Chandela king from 845 to 865

Vakpati (r. c. 845–865) was a ruler from the Chandela dynasty of Central India. The Chandela inscriptions mention his title as kśitipa ("lord of the country").

Vakpati is known from two inscriptions found at Khajuraho, dated Vikrama Samvat 1011 (954 CE) and 1059 (1002 CE). He succeeded his father Nannuka as the Chandela ruler. The eulogistic inscriptions describe him as a king famous for his bravery, modesty and knowledge. The inscriptions claim that he defeated several enemies and was a favourite of his subjects. The inscriptions compare him to his namesake Bṛhaspati, the deity of speech, for his wisdom and power of speech. They further state that he surpassed the legendary kings such as Prithu and Kakutstha in combining bravery with wisdom.

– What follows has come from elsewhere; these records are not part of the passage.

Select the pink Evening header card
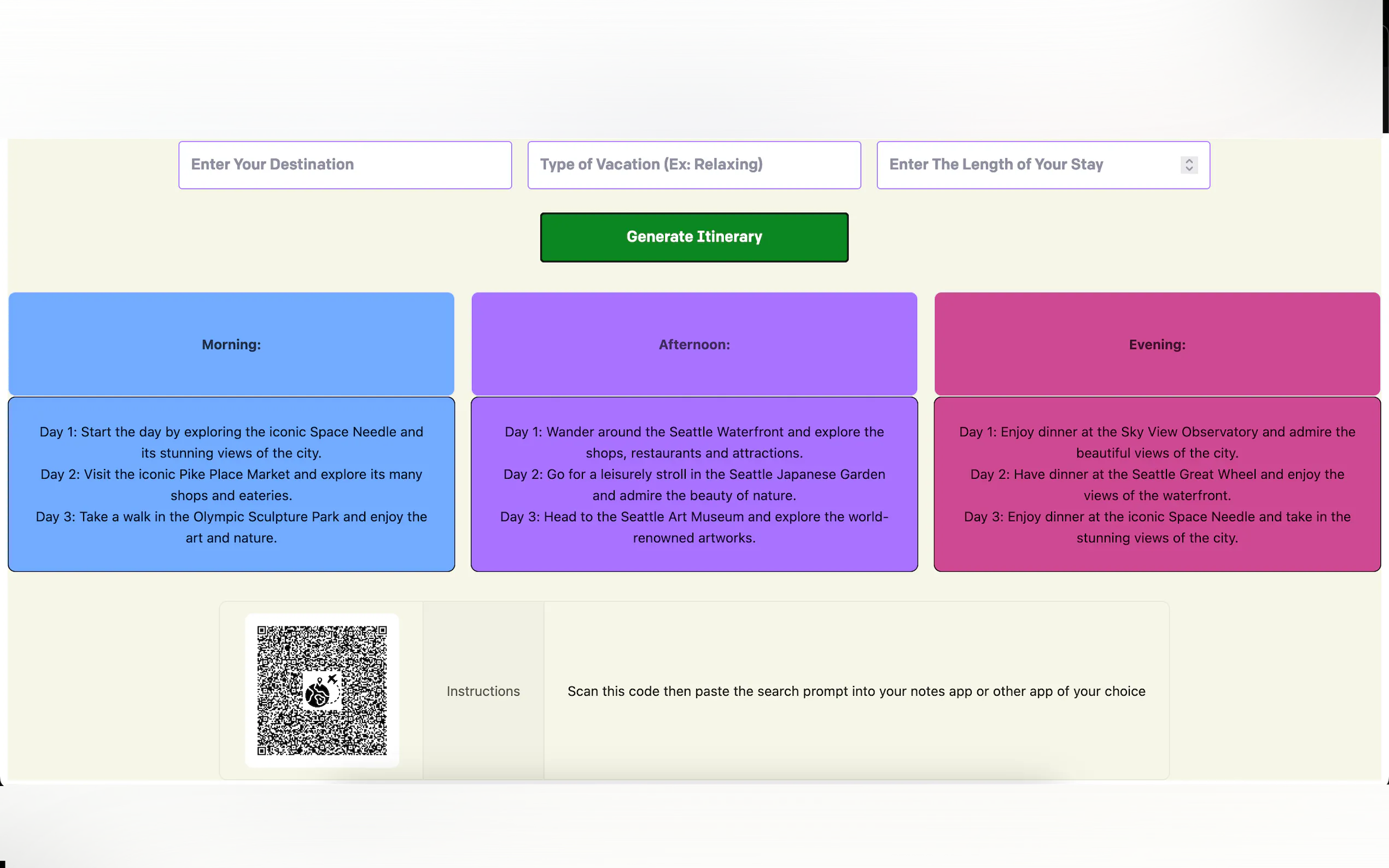 click(1157, 344)
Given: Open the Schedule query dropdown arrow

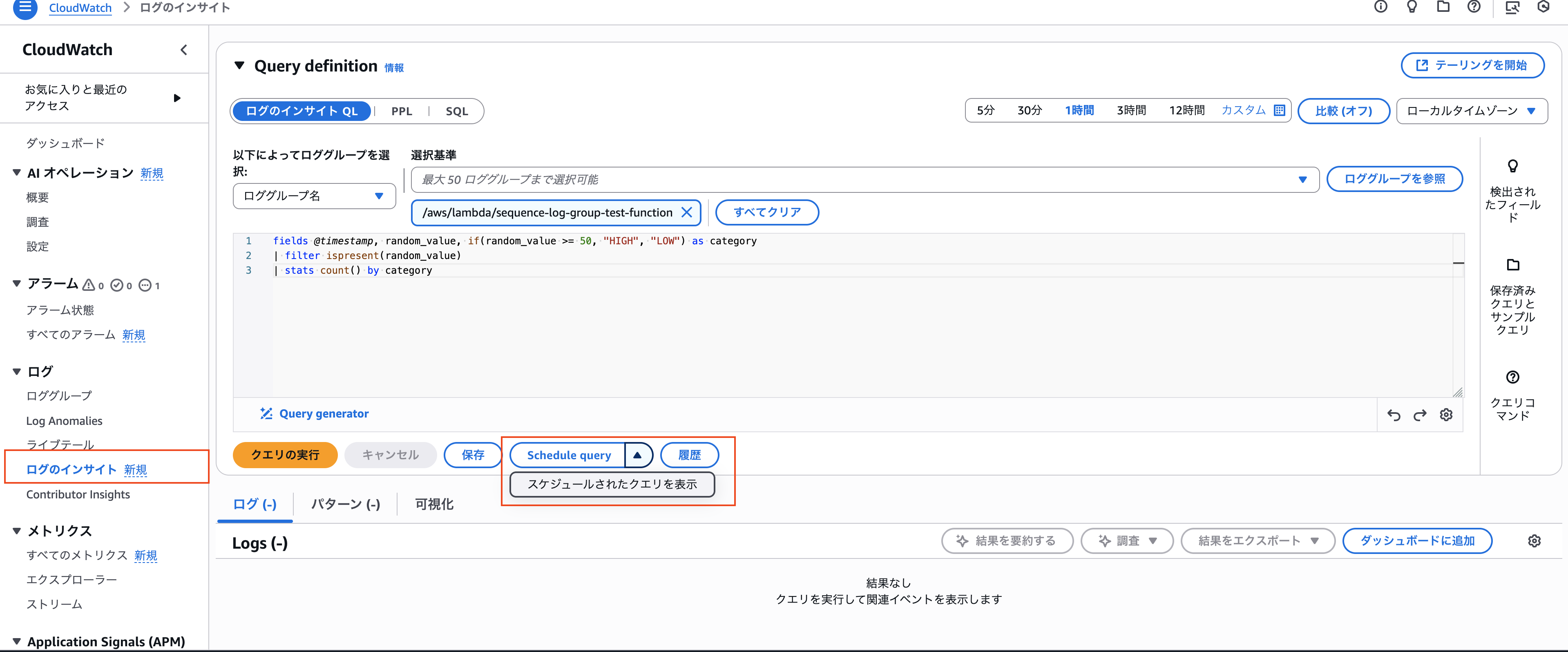Looking at the screenshot, I should click(638, 455).
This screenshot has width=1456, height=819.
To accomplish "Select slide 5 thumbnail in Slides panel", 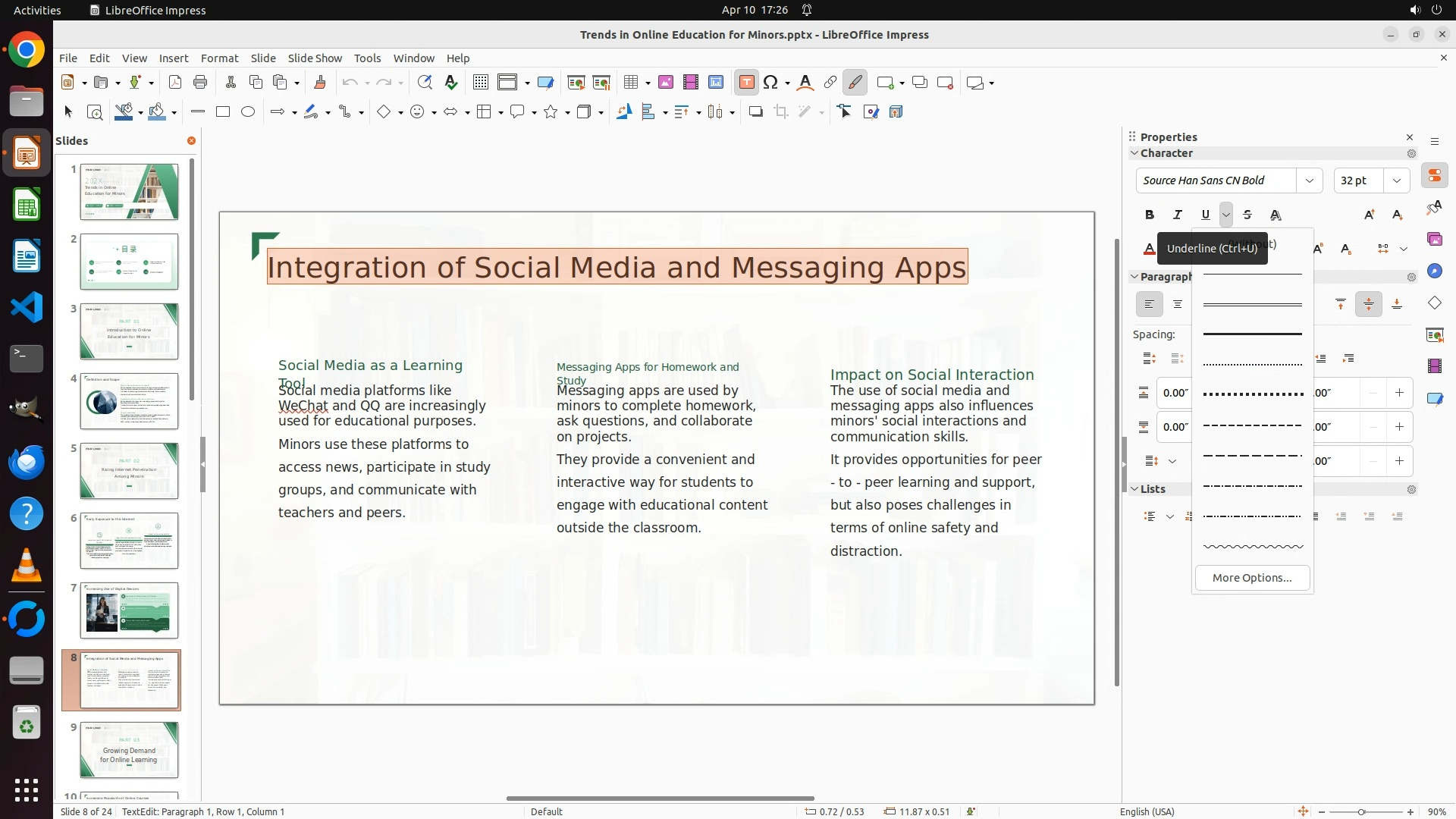I will (x=129, y=471).
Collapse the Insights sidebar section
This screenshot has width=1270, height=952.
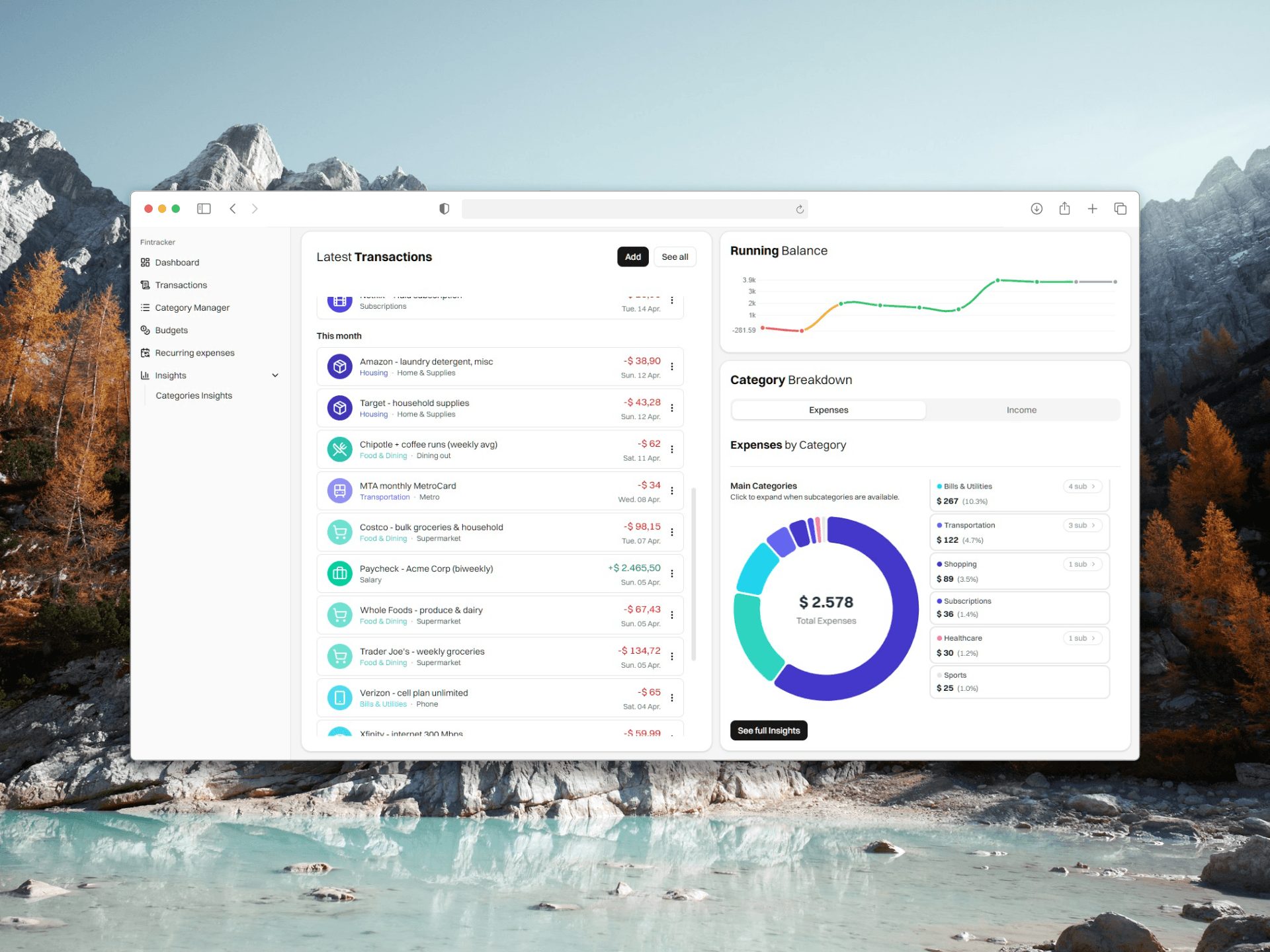(x=275, y=376)
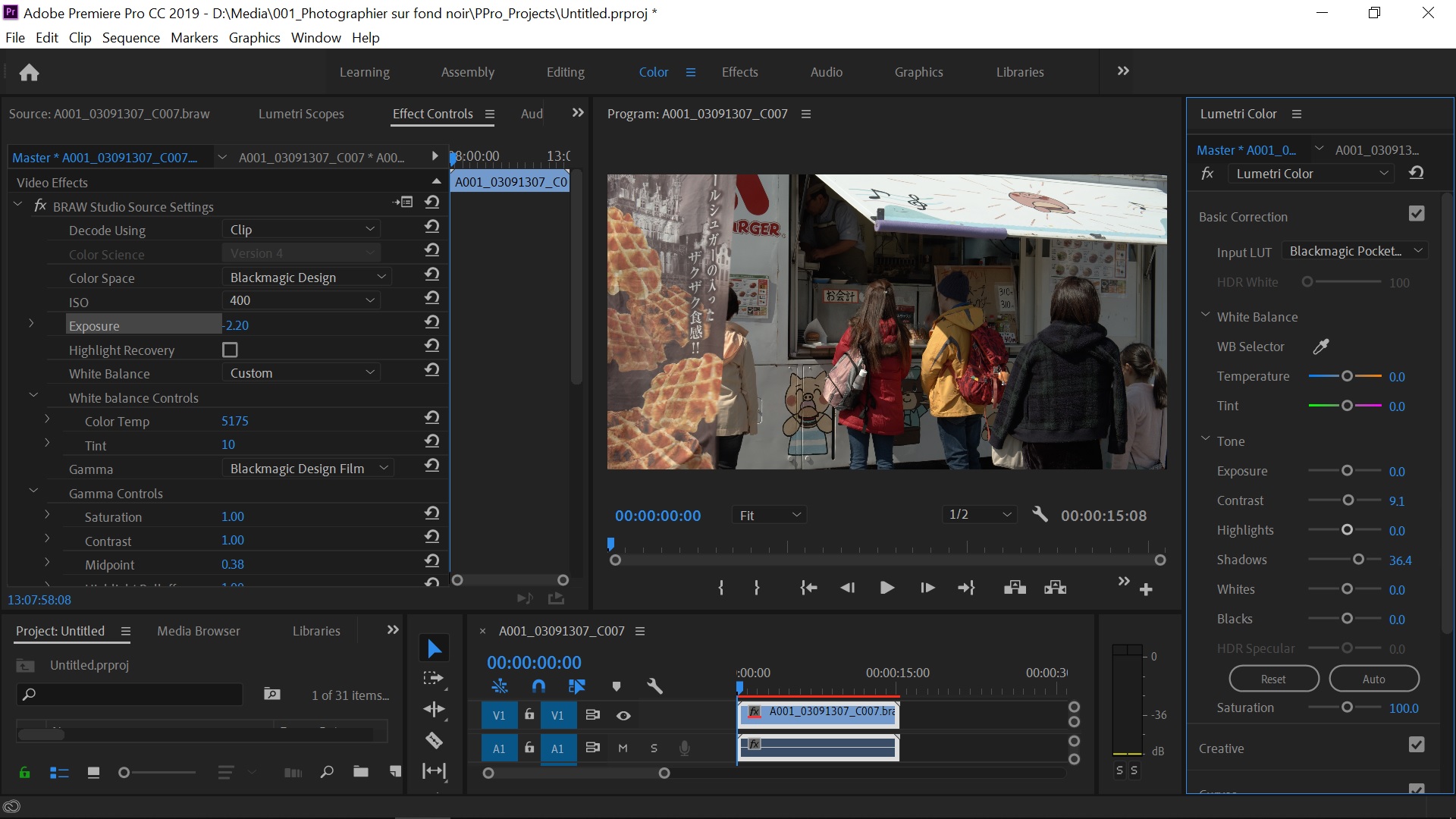This screenshot has height=819, width=1456.
Task: Click the Reset button under Blacks
Action: coord(1273,679)
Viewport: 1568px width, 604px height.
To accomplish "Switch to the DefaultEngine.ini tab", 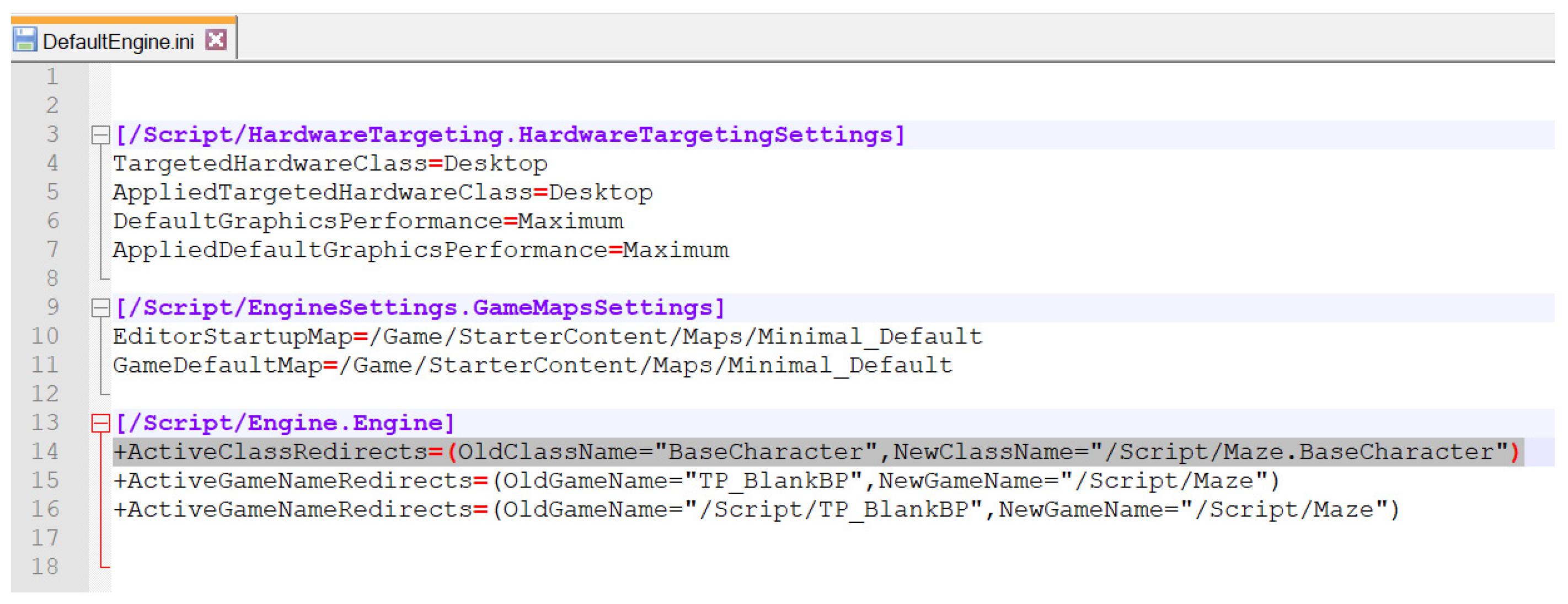I will (118, 41).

An inscription dated to 954 CE states that the "pleasure mountain" (krida-giri) of Vakpati was the Vindhya mountain, where the Kirata women seated on lotuses sang songs about him, as peacocks danced to the sound of waterfalls.

According to R. C. Majumdar, Vakpati might have supported the southern expansion of Devapala, the Pala king of eastern India.

Vakpati had two sons: Jayashakti (Jeja) and Vijayashakti (Vija). He was succeeded by his elder son Jayashakti, who was succeeded by Vijayashakti.